▶ [Problem to work on] Repeat the lines starting with the line that contains "1211x980 pixels. At" and going on through the line that contains "click(x=772, y=199)", and nothing else.

▶ [Data listing]
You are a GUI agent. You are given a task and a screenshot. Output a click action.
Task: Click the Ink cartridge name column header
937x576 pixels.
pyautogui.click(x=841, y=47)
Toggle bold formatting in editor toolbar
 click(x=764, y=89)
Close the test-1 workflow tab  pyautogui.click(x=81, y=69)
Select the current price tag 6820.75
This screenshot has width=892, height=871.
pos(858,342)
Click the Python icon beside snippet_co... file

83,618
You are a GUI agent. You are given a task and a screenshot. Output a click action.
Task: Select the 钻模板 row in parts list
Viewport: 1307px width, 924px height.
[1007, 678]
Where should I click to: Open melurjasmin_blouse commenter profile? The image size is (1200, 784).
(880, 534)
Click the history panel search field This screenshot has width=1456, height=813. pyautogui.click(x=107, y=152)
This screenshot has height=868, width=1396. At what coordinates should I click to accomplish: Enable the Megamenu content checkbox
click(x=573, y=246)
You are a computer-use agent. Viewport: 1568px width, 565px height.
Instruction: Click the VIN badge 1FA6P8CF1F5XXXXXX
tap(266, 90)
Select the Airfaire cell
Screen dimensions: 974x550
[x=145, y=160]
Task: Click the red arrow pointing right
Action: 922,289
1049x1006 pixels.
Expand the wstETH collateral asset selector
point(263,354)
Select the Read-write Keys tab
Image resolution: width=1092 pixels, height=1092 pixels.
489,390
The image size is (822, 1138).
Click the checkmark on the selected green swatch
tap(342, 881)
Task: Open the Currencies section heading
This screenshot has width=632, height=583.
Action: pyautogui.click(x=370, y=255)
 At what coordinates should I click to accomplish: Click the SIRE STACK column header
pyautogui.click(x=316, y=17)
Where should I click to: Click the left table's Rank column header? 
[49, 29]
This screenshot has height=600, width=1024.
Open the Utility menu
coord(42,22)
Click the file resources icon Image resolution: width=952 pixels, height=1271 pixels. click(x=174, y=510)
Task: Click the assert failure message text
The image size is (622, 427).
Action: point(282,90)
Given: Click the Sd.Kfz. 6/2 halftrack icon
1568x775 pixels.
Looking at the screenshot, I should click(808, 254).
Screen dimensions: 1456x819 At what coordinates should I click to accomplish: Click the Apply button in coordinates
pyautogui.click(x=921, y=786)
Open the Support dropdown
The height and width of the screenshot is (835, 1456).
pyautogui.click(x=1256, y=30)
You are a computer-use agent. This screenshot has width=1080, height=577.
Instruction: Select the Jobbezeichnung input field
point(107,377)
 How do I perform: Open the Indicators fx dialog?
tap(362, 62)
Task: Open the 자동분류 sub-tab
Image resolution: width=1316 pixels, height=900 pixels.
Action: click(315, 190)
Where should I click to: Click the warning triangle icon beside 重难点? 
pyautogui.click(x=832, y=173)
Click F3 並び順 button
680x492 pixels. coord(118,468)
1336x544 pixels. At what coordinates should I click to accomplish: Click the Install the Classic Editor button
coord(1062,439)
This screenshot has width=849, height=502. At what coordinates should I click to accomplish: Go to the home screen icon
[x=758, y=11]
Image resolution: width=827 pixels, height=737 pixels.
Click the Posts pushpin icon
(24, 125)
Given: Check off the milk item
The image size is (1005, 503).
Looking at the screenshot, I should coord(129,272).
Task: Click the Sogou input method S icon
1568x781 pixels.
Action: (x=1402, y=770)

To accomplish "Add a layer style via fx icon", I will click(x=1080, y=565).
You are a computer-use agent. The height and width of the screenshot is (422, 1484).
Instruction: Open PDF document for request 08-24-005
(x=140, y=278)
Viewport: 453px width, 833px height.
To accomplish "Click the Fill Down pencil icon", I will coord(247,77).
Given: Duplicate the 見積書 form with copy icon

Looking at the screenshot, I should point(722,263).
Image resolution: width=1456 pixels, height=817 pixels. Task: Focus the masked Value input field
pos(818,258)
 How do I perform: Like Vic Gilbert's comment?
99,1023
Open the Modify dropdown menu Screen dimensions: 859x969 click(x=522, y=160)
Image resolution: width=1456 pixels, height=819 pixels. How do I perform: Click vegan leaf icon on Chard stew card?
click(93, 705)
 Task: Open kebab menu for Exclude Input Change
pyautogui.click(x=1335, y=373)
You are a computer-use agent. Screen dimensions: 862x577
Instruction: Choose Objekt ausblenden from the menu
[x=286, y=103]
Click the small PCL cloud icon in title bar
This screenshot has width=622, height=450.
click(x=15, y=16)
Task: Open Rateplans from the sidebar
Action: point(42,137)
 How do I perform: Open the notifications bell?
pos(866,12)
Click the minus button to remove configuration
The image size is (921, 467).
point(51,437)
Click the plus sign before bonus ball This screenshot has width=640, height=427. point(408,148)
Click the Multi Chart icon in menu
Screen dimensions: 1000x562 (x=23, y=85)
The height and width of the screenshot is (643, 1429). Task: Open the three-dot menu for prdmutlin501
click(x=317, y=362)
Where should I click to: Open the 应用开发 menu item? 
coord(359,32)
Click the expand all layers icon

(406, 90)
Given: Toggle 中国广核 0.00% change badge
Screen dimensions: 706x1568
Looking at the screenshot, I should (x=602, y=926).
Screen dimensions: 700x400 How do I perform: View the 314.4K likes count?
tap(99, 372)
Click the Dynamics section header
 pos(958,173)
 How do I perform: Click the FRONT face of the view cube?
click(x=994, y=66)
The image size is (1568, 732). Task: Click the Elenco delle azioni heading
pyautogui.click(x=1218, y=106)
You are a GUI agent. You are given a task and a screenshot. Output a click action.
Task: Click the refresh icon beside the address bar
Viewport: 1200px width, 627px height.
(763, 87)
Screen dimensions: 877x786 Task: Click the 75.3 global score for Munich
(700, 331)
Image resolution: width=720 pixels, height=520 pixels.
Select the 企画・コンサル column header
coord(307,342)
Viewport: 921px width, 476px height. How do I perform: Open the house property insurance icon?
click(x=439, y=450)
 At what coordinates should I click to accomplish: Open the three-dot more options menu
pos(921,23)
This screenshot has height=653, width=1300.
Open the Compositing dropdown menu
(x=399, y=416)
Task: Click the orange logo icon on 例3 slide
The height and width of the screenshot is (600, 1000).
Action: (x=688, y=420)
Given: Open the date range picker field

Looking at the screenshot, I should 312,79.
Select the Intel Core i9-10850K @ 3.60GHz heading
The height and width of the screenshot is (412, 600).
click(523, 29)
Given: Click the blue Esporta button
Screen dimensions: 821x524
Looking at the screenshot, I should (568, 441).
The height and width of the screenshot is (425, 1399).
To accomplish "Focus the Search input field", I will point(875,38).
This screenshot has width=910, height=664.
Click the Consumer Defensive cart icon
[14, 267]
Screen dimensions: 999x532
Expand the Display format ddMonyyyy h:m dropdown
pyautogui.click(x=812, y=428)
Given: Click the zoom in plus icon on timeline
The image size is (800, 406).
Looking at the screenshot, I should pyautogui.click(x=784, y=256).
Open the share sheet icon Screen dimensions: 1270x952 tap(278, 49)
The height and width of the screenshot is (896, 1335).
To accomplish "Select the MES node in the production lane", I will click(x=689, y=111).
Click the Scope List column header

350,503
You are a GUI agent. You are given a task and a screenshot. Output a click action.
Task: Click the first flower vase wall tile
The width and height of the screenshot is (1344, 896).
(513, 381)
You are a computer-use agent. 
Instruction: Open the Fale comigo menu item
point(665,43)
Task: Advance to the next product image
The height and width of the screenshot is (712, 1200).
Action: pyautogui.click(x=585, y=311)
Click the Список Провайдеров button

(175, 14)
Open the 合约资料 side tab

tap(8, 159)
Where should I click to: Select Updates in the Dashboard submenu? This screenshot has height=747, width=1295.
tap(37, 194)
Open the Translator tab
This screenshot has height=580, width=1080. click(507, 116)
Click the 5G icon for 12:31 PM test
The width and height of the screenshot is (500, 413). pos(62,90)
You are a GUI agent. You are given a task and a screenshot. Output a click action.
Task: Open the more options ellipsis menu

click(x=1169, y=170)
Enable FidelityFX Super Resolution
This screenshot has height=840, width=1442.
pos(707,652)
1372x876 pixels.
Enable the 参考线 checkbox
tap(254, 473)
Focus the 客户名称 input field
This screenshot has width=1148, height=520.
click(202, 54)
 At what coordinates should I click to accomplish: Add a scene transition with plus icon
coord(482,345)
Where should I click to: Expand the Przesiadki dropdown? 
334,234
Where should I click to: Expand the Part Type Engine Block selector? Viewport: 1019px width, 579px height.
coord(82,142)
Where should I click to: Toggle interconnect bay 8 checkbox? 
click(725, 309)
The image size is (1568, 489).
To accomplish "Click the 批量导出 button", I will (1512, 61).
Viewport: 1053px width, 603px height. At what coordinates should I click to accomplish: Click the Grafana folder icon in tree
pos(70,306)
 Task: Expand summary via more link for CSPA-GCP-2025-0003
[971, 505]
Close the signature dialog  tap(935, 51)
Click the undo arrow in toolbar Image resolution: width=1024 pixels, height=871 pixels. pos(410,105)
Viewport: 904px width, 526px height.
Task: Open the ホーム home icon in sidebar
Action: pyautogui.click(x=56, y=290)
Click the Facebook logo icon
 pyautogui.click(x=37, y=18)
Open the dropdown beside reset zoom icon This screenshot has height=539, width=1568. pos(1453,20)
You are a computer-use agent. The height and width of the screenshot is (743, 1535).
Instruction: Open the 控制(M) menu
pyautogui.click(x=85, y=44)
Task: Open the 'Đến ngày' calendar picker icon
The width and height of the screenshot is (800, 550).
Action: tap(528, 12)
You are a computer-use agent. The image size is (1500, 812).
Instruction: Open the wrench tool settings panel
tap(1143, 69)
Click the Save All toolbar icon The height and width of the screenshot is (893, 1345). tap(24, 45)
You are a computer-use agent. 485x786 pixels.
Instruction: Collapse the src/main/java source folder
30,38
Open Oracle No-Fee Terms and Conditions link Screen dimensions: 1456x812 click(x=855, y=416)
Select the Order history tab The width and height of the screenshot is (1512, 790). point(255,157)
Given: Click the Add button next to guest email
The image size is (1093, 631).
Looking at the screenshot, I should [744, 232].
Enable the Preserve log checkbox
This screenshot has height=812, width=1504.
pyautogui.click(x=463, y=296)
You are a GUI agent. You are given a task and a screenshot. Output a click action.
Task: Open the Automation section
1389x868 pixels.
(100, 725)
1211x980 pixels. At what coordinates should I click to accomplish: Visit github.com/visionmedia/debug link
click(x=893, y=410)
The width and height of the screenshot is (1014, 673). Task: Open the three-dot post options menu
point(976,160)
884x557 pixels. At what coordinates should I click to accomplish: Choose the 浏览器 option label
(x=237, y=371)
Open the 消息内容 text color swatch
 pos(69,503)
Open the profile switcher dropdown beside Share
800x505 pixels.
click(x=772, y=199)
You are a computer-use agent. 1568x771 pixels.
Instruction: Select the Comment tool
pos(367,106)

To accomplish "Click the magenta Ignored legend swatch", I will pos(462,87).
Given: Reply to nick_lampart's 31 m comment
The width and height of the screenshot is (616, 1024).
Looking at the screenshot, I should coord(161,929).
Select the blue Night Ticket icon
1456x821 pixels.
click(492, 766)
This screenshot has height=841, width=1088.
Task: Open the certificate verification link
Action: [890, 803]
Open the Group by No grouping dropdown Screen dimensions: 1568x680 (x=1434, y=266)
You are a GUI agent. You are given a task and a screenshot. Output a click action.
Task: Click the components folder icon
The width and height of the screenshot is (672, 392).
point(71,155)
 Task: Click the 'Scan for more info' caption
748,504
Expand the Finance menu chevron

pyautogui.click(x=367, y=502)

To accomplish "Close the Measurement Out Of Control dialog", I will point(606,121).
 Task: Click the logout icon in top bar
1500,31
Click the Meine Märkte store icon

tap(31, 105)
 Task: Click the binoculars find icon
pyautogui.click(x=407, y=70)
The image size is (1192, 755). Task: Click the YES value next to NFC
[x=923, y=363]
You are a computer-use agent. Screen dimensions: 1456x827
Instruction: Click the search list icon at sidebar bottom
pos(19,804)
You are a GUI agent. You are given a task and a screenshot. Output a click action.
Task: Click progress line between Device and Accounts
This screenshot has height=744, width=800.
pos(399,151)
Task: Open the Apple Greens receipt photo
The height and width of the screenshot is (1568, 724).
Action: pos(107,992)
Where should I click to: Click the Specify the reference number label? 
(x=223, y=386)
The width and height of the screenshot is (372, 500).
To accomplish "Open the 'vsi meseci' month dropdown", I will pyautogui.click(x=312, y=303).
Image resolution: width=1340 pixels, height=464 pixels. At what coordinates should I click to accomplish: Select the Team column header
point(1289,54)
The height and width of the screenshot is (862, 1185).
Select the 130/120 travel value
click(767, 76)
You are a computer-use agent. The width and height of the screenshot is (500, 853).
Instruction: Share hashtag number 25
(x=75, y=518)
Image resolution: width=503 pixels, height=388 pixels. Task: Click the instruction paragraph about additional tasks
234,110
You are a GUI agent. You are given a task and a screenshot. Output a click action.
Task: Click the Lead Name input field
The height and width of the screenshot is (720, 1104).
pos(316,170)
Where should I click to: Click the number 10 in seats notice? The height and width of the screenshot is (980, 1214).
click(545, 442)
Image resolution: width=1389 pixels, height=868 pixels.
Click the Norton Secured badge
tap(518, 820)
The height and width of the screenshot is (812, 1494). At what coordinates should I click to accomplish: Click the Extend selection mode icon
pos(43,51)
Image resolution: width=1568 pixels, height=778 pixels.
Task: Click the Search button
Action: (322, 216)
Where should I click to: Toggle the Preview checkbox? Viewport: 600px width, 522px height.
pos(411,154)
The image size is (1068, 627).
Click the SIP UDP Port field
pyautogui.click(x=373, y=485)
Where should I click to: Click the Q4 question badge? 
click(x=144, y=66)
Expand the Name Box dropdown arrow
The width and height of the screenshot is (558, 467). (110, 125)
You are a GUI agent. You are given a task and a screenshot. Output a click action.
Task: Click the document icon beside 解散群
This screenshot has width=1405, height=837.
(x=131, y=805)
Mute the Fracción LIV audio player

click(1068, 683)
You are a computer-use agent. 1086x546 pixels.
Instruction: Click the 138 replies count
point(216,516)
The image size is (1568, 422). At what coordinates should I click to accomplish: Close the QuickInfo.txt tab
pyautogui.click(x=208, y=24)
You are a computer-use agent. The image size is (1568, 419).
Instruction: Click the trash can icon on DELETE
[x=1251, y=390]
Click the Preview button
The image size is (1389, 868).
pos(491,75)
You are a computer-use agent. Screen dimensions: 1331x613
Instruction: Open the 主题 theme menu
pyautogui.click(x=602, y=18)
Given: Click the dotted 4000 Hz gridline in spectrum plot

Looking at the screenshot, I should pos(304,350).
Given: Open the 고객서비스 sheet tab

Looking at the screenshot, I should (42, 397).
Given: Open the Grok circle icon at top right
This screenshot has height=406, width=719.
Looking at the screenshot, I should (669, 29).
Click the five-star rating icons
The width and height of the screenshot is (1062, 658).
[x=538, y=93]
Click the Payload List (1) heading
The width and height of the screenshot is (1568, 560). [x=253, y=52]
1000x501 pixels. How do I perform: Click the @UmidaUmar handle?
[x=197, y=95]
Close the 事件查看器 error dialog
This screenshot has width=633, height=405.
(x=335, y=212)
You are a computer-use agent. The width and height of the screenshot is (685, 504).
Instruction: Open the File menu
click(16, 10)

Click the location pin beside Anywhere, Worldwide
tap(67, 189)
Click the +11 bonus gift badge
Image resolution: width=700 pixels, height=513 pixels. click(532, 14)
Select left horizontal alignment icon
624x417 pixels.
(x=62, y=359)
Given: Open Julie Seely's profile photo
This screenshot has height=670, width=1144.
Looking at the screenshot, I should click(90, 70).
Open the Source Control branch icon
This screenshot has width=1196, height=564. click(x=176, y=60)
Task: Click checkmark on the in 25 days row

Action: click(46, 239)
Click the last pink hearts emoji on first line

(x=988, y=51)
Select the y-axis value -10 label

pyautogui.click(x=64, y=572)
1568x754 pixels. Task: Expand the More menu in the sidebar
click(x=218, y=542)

▶ [Result of the exercise]
1211x980 pixels. At what coordinates should I click to accomplish: Visit github.com/visionmedia/debug link
click(x=893, y=410)
The width and height of the screenshot is (1014, 673). Task: Open the three-dot post options menu
point(976,160)
884x557 pixels. At what coordinates should I click to accomplish: Choose the 浏览器 option label
(x=237, y=371)
Open the 消息内容 text color swatch
 pos(69,503)
Open the profile switcher dropdown beside Share
800x505 pixels.
click(x=772, y=199)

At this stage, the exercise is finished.